In its early stages, prostate cancer is highly treatable, with 5-year survival rates close to 100%. When the cancer has metastasized, however, the survival rate of prostate cancer falls to less than 30%, highlighting a significant need for more effective treatment of advanced stage disease. Hormone therapy is often the first line of defense, which chemotherapy is normally limited to cases of metastatic prostate cancer.
In the field of immunotherapy, prostate cancer has seen much promise and potential in changing the way this disease is treated and cured. In 2010, sipuleucel-T, a cell-base vaccine, became the first prostate cancer immunotherapy approved by the FDA, with numerous other immune-based treatments following later.
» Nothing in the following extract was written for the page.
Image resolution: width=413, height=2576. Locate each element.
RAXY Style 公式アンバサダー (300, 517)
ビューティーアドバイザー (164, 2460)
In cases where the patient's prostate cancer is resistant to testosterone level reduction via hormone therapy, treatment options are few.. As such, most current developing immunotherapies for prostate cancer are investigating the more targeted treatment of advanced stage disease. Prostate cancer immunotherapy studies are being conducted in the following seven categories: therapeutic vaccines, oncolytic virus therapies, checkpoint inhibitors, adoptive cell therapies, adjuvant immunotherapies, cytokines, and monoclonal antibodies.
Are you a patient or caregiver interested in learning more about cancer immunotherapy treatment and clinical trials? If so, visit our Patient section on immunotherapy for prostate cancer.
CRI's Impact on Prostate Cancer
At the Cancer Research Institute, we’re invested in the promise of effective prostate cancer immunotherapy treatment and dedicated to developing lifesaving cures for all cancers. That's why we've provided nearly 100 research grants to scientific studies and initiatives in the field of prostate cancer, totaling more than $26 million in financial support.
In fact, $9 million of this funding was given in conjunction with the CRI Prostate Cancer Initiative—a program started in 1996 to support clinical research promising the most readily available and immediate benefits to prostate cancer patients. The CRI Prostate Cancer Initiative also aims to improve prostate cancer patient outreach and increase public awareness of the disease.
Our organization has also participated in cooperative efforts to develop informative resources and materials for prostate cancer patients in close partnership with national nonprofit ZERO's patient support program.